Впереди оказалась небольшая городская площадь, на которой сейчас по периметру стояли накрытые столы, вокруг которых сейчас суетились мужчины и женщины. Судя по всему, они пропустили похороны, и вынуждены были готовить столы к приходу тех, кто провожал погибших в последний путь. Сейчас же, стоило одному из них отвлечься и посмотреть на приближающуюся процессию, и что-то крикнуть остальным, как люди до этого занятые каждые своим делом, стали собираться в толпу. Кто рисовал в воздухе священные руны, женщины в основном вскрикивали и начинали плакать, на лицах мужчин расцветали улыбки. Совсем скоро, эта толпа обступила Рика и Крайса, едва не вытеснив Йолинь за пределы этого круга посвященных. Но, Рик вовремя сжал её руку крепче и подтянул к себе.
— Моя жена та, которой мы обязаны жизнью! — на один из вопросов о том, что с ними произошло, достаточно громко ответил он.
Йолинь и сама не поняла, как стала центром всеобщего внимания. Её благодарили, обнимали, хлопали по спине, и снова обнимали. Девушка чувствовала себя так, словно её тело превратилось в камень. Она не знала, как надо отвечать, когда огромный мужик, выше её на две головы, загребает её в объятия, или когда женщина преклонных лет, говорит ей «спасибо» и при этом плачет так, словно Йолинь спасла именно её, а не Рика.
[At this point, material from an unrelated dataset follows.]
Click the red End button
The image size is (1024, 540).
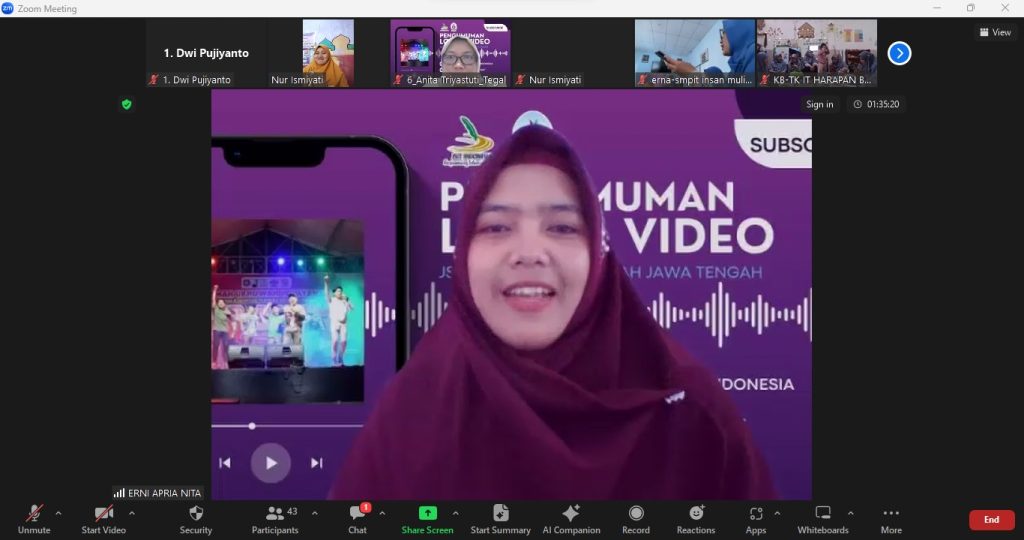pyautogui.click(x=991, y=520)
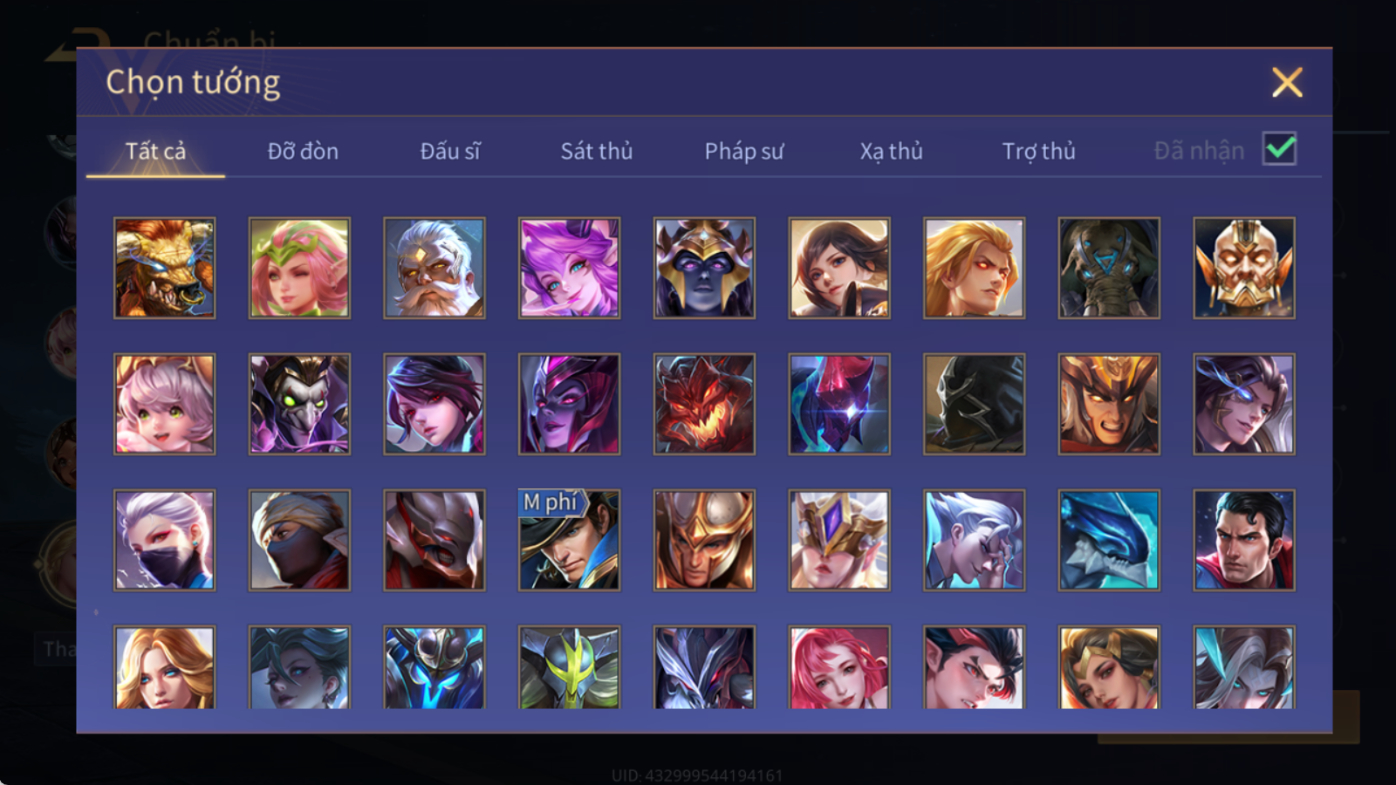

Всё это безобразие длилось и длилось, пока их каким-то чудом не усадили за стол. А, дальше, девушка и вовсе перестала понимать, что сейчас происходит? Люди поочередно вспоминали погибших мужчин, вспоминали забавные случаи из жизни связанные с ними, смеялись сквозь слезы, если, пили. К слову сказать, она тоже попыталась отхлебнуть из предложенной ей кружки, но Рик, как-то сноровисто отодвинул её от неё подальше, и поставил перед ней другую.
— Ещё один танец, я не переживу, — шепнул он, а щёки принцессы залились алым румянцем.
— Надеюсь, ты сам не танцуешь после того, как выпьешь, — фыркнула она себе под нос, но её всё равно услышали.
— Иногда, мне хочется бегать, — усмехнулся Рик, вспоминая свой первый опыт с алкоголем.
В её стране принято скорбеть об умерших сорок девять дней. В случае с Императорской семьёй, если умирает один из её членов, то скорбит вся страна. Женщины императорской семьи облачаются в белоснежные одежды, снимают с себя все украшения, не пользуются косметикой и берут обет молчания, ровно на срок отведенный для скорби. Во дворце и храмах по всей империи ежедневно происходят поминальные службы. Каждый горожанин обязан не просто хотя бы единожды побывать на такой службе, но и оставить своё подношение у алтаря. При Йолинь умер лишь один член императорской семьи, это была её бабушка Королева-мать Дома Мэ. Тогда принцессе было около двенадцати лет, та самая грань, когда она уже не была ребёнком, но и девушкой стать пока не успела. Но, несмотря на это, Йолинь уже тогда умела подмечать то, что стоило знать. Она
практически не знала матери отца. Всё их общение было исключительно формальным и сводилось к обязательным совместным ритуалам и беседам. Даже будучи ребёнком у Йолинь и мысли бы не возникло назвать эту холодную, властную женщину «бабушкой». Только «ваше величество» и никак иначе. Она знала, что ни один человек во дворце не испытывал симпатии к её родственнице, что уж говорить о более глубоких чувствах. Но, она помнила, как люди старались показать свою скорбь в дни траура, с какой готовностью расставались со своими украшениями и нарядами наложницы отца, как горько плакали они в день погребения матери Императора Солнца. А, ещё, Йолинь помнила, как на следующий же день по завершении траура, двор расцвел прежними красками. И, не осталось вокруг и тени скорби или воспоминания. Да, четыре раза в год её отец лично проводил роскошные поминальные службы в честь Королевы-матери, но…службы заканчивались, угощения раздавались беднякам, и больше о покойной никто не вспоминал. Казалось, её образ выцвел даже в сердцах тех, кто должен был тосковать по ней. Она исчезла вместе со своим последним вздохом, став простой строчкой, именем, в книге предков.
И, то, что Йолинь видела сейчас, так отличалось. Благодаря своему дару, она ощущала те эмоции, которые пропитывали те истории, что рассказывали люди о тех, кого они потеряли. И, простые слова становились яркими, полными печали, грусти, искренней привязанности и тоски. Её старый мир был таким ярким на цвета, но совершенно блеклым и серым на чувства, что постепенно она словно перестала различать цвета вокруг. На первый взгляд, север казался суровым и хмурым, но лишь тут она вновь научилась видеть жизнь вокруг.